Volevo proseguire il mio percorso di ricerca sulla mente umana. Si discuteva di chiusura degli Ospedali psichiatrici giudiziari attraverso il percorso disegnato dal sen. Ignazio Marino. Come sappiamo molti di quei luoghi nascondevano soltanto la malattia al resto del mondo ed erano ghetti senza speranza con centinaia di derelitti letteralmente reclusi e abbandonati per anni. C’erano eccezioni, come Castiglione delle Stiviere, dove si tentava comunque un percorso di recupero e anche negli altri ospedali psichiatrici giudiziari medici e operatori facevano il possibile con tanta buona volontà e pochi mezzi. Ma le vite di quelle persone che avevano compiuto talvolta delitti orribili o di cui semplicemente nessuno si preoccupava più, facevano venire i brividi. Ora gli opg sono stati chiusi e quelle persone sono state destinate alle Rems, residenze alternative più piccole e all’apparenza più civili. Ma sono convinta che il percorso di comprensione e studio della malattia mentale che ha talvolta conseguenze tragiche per se stessi e per gli altri non sia stato sufficientemente approfondito. Resta un grande tabu, una ferita irrisolta in un eterno conflitto tra l’idea che la malattia mentale non esista o che al contrario esista e non sia affrontabile perché geneticamente connessa alla natura umana. Ecco io al contrario credo che sia possibile fare diagnosi e cura nella gran parte dei casi.
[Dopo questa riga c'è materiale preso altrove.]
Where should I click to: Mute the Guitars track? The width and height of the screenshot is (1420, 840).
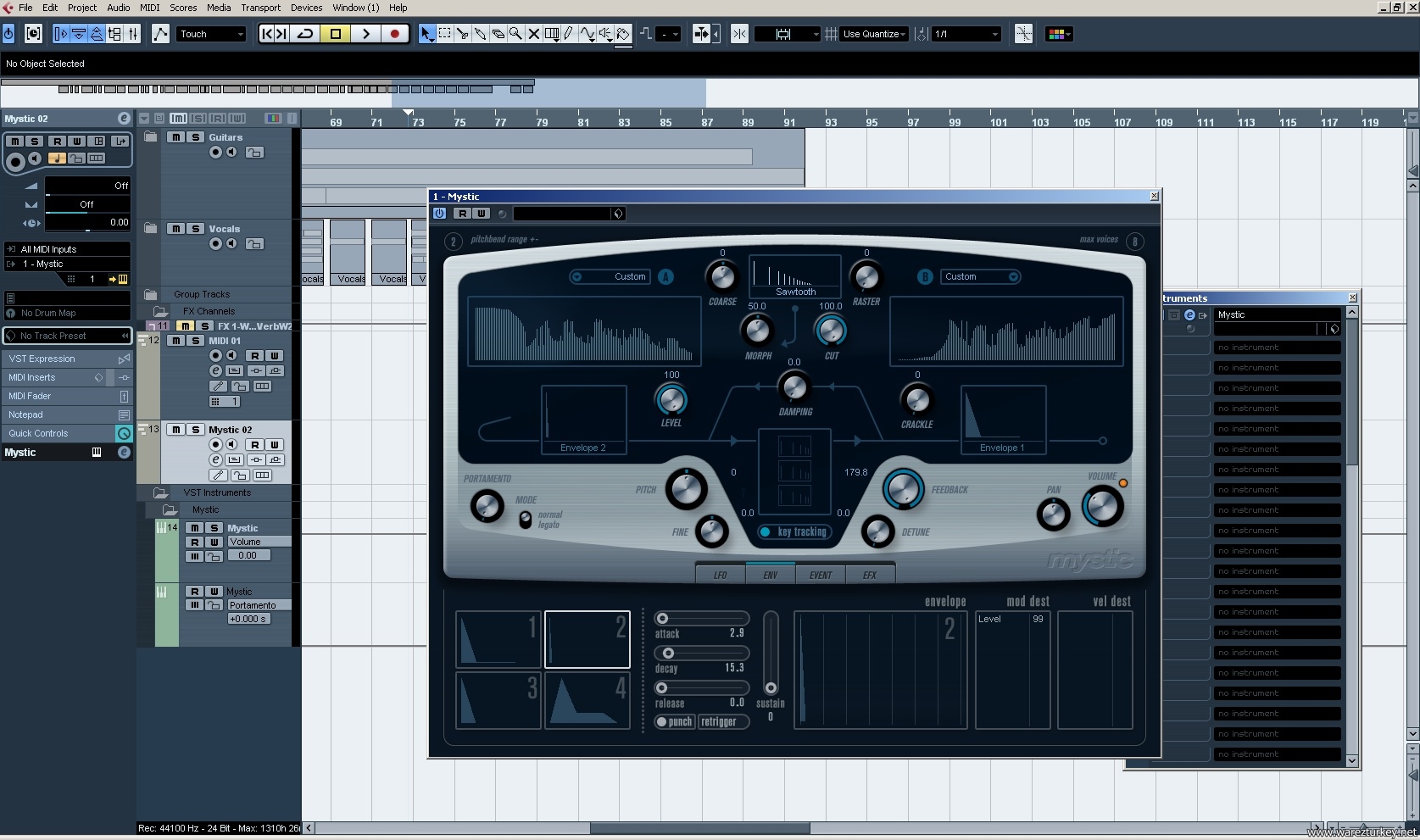(x=175, y=137)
– Poi è arrivato “Cronaca di un delitto annunciato”, il tuo primo romanzo, nel quale affronti l’allarmante fenomeno del femminicidio. Qualcosa è cambiato?
Il romanzo mi ha dato la possibilità di liberare la scrittura e di esprimere ancora meglio i miei sentimenti. Volevo creare occasioni di riflessione. E’ stato un racconto ispirato a una storia vera ma sedimentata per anni, potrei dire con una gestazione difficile perché descrivere il femminicidio nella testa di un uomo significa scendere davvero nel baratro. Ed è evidente che qualcuno poteva pensare che io volessi creare alibi o giustificazioni, cosa che non mi appartiene. La realtà di quella storia e la fantasia si sono mescolate e il romanzo ha avuto la fortuna di essere presentato anche nelle scuole a migliaia di studenti che hanno iniziato a fare domande sul rapporto uomo-donna. Non posso immaginare che tale relazione o più in generale il rapporto tra persone che dicono di amarsi sia solo conflittuale e violento. Dobbiamo sforzarci di creare generazioni capaci di reggere il conflitto, le sconfitte e le sfide che fanno parte della vita.
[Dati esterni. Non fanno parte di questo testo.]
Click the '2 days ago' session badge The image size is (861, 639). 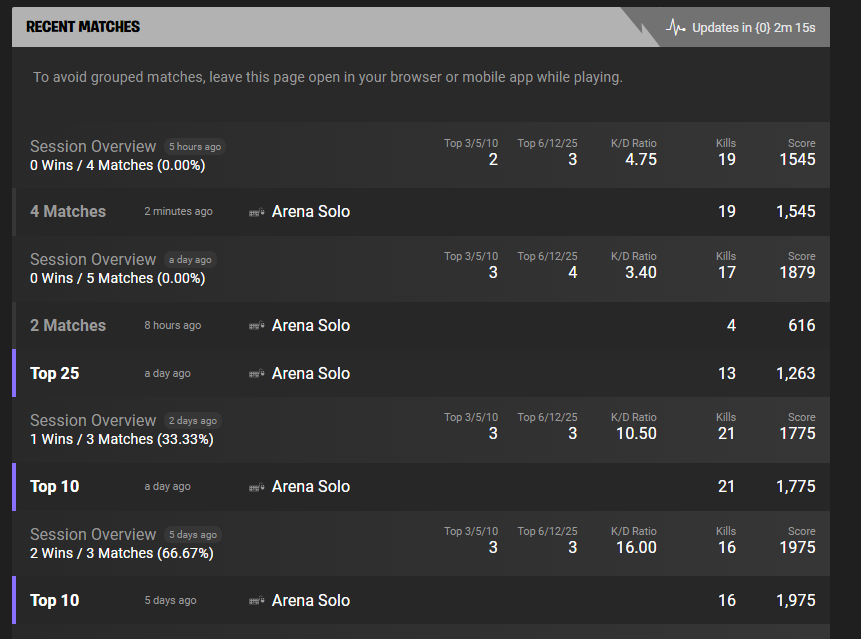tap(193, 421)
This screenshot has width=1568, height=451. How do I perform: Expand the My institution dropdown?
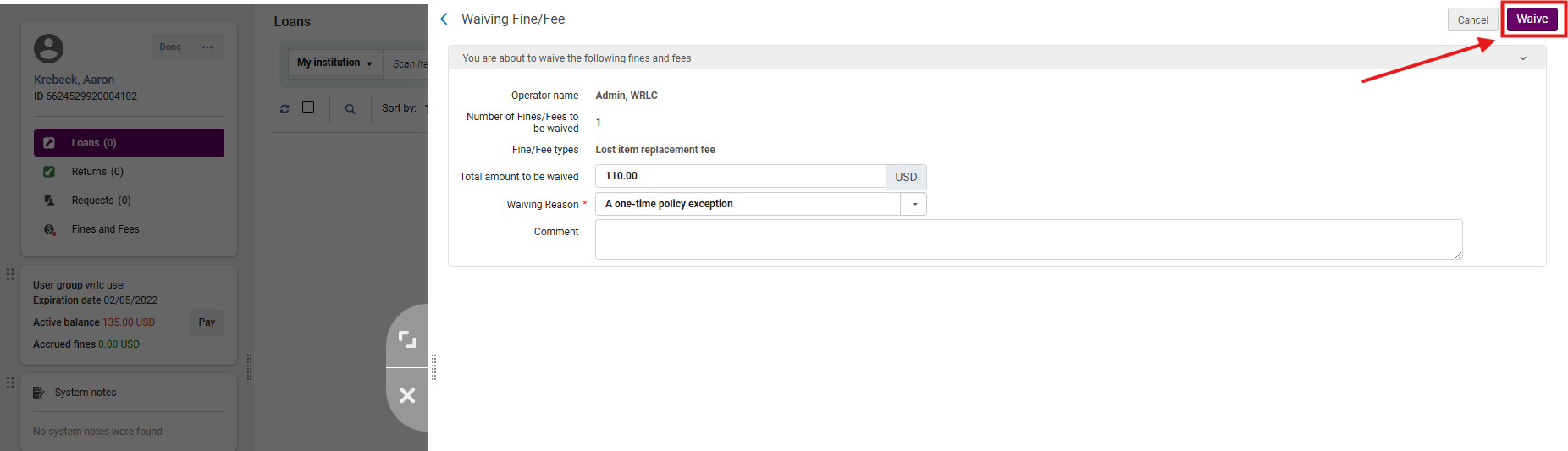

– Perché oggi ti rivolgi ai più giovani?
Perché, come dicevo, sono il futuro. Sono la possibilità della nostra crescita e la speranza di una società migliore. Non possiamo abbandonarli anche se facciamo fatica a comprenderli.
– Per arrivare ai più giovani hai dovuto inevitabilmente semplificare, ma come diceva Munari: «Complicare è facile, semplificare è difficile. Togliere invece che aggiungere vuol dire riconoscere l’essenza delle cose e comunicarle nella loro essenzialità» senza banalizzare, come ci sei riuscita?
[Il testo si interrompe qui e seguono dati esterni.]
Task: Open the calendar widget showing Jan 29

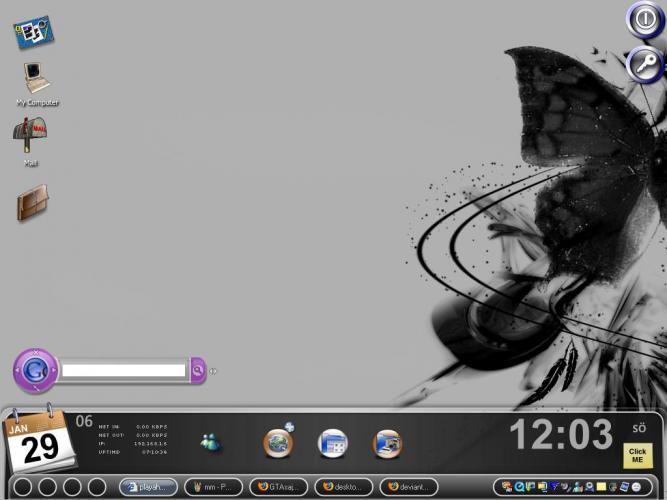Action: point(40,443)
Il libro in uscita a novembre è il mio primo tentativo di rivolgermi ai giovani senza la mediazione di figure professionali che comunque nelle scuole sono state di fondamentale importanza. Intendo dire che “La forza delle donne” si può leggere anche da soli in una riflessione intima e personale. Mi sono ispirata anche in questo caso a una storia vera che riguarda il femminicidio di una giovane donna siciliana ma ho attraversato la vicenda proprio attraverso gli occhi di una adolescente. Se ci sono riuscita sarà il pubblico dei lettori a esprimere il proprio consenso. Ovviamente è una lettura per tutti, anche per gli adulti che spesso – mi spiace dirlo – hanno smarrito la capacità di ascoltare e mettersi in crisi. Oppure si smarriscono nell’impossibilità di affrontare essi stessi le sfide della vita.